Exercise task:
Format the items as a JSON list of strings, one string per line and no blank lines, beginning at the line containing "I will point(777,25)." and ending after the line containing "coord(322,357)". Include only those lines.

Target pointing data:
------

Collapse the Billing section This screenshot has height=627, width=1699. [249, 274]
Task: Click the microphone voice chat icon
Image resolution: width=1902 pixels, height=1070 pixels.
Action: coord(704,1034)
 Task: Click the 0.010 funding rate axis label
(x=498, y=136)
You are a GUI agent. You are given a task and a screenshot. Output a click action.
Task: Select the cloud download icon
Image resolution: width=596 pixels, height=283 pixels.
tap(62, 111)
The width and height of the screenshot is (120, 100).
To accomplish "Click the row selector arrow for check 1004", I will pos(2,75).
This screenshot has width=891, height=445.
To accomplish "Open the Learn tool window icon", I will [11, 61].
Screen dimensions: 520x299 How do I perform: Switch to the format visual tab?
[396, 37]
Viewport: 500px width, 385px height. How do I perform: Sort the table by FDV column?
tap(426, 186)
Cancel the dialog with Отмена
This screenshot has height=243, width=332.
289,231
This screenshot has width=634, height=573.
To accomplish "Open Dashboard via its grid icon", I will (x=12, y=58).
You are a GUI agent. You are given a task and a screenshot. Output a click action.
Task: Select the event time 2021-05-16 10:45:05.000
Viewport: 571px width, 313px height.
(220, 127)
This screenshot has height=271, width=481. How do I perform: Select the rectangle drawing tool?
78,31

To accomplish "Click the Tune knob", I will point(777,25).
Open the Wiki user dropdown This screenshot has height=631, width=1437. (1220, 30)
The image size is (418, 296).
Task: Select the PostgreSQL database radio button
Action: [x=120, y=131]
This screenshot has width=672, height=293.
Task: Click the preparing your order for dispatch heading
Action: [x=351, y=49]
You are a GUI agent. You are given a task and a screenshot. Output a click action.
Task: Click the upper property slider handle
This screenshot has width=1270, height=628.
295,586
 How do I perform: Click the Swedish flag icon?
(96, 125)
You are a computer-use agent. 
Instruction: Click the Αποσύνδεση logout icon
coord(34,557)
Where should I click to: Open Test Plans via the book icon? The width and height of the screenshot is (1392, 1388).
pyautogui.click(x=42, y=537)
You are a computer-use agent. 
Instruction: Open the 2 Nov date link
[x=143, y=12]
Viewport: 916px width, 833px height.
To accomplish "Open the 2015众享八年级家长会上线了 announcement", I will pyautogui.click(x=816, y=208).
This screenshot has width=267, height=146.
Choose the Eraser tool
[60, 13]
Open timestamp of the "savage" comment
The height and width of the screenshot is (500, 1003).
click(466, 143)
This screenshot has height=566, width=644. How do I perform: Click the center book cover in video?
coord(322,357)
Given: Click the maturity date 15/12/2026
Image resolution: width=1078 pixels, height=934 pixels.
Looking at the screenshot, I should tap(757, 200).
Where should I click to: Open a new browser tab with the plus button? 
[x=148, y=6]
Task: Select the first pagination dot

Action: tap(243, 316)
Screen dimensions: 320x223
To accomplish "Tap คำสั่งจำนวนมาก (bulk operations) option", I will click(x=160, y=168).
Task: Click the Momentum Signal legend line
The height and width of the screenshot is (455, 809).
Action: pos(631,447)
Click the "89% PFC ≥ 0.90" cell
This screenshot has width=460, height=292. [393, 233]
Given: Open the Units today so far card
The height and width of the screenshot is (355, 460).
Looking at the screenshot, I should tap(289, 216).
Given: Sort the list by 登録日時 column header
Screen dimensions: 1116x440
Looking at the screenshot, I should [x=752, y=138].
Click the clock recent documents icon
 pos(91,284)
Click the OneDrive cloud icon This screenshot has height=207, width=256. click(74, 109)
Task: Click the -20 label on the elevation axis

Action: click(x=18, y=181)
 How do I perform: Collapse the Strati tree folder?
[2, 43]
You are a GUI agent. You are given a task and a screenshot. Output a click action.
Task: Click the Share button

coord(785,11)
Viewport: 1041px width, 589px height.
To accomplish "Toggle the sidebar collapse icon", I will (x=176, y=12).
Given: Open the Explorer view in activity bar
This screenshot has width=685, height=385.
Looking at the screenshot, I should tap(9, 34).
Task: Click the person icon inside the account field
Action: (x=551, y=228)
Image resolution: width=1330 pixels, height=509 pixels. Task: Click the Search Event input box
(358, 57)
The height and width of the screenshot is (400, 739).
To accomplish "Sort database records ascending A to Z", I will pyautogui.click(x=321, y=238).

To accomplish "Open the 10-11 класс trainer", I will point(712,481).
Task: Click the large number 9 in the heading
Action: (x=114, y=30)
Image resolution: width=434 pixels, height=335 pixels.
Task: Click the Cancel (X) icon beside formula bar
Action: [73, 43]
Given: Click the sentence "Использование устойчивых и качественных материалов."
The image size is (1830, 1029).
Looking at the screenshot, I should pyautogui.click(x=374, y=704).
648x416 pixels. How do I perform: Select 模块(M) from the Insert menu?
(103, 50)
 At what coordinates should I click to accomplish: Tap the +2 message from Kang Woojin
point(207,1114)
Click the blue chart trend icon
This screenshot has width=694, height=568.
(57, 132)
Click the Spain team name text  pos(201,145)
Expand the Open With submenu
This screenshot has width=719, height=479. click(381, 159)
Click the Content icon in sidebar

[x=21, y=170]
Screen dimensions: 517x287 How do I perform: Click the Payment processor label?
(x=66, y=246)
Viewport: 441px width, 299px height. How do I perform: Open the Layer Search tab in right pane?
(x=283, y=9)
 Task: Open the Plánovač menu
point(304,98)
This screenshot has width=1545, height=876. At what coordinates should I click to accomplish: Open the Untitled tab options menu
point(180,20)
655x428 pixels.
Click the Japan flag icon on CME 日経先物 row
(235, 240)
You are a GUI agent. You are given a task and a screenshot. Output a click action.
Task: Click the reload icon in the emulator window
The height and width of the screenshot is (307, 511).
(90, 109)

------

Solution for this task:
[
  "To accomplish \"Click the Tune knob\", I will point(777,25).",
  "Open the Wiki user dropdown This screenshot has height=631, width=1437. (1220, 30)",
  "The image size is (418, 296).",
  "Task: Select the PostgreSQL database radio button",
  "Action: [x=120, y=131]",
  "This screenshot has width=672, height=293.",
  "Task: Click the preparing your order for dispatch heading",
  "Action: [x=351, y=49]",
  "You are a GUI agent. You are given a task and a screenshot. Output a click action.",
  "Task: Click the upper property slider handle",
  "This screenshot has width=1270, height=628.",
  "295,586",
  " How do I perform: Click the Swedish flag icon?",
  "(96, 125)",
  "You are a computer-use agent. ",
  "Instruction: Click the Αποσύνδεση logout icon",
  "coord(34,557)",
  "Where should I click to: Open Test Plans via the book icon? The width and height of the screenshot is (1392, 1388).",
  "pyautogui.click(x=42, y=537)",
  "You are a computer-use agent. ",
  "Instruction: Open the 2 Nov date link",
  "[x=143, y=12]",
  "Viewport: 916px width, 833px height.",
  "To accomplish \"Open the 2015众享八年级家长会上线了 announcement\", I will pyautogui.click(x=816, y=208).",
  "This screenshot has width=267, height=146.",
  "Choose the Eraser tool",
  "[60, 13]",
  "Open timestamp of the \"savage\" comment",
  "The height and width of the screenshot is (500, 1003).",
  "click(466, 143)",
  "This screenshot has height=566, width=644. How do I perform: Click the center book cover in video?",
  "coord(322,357)"
]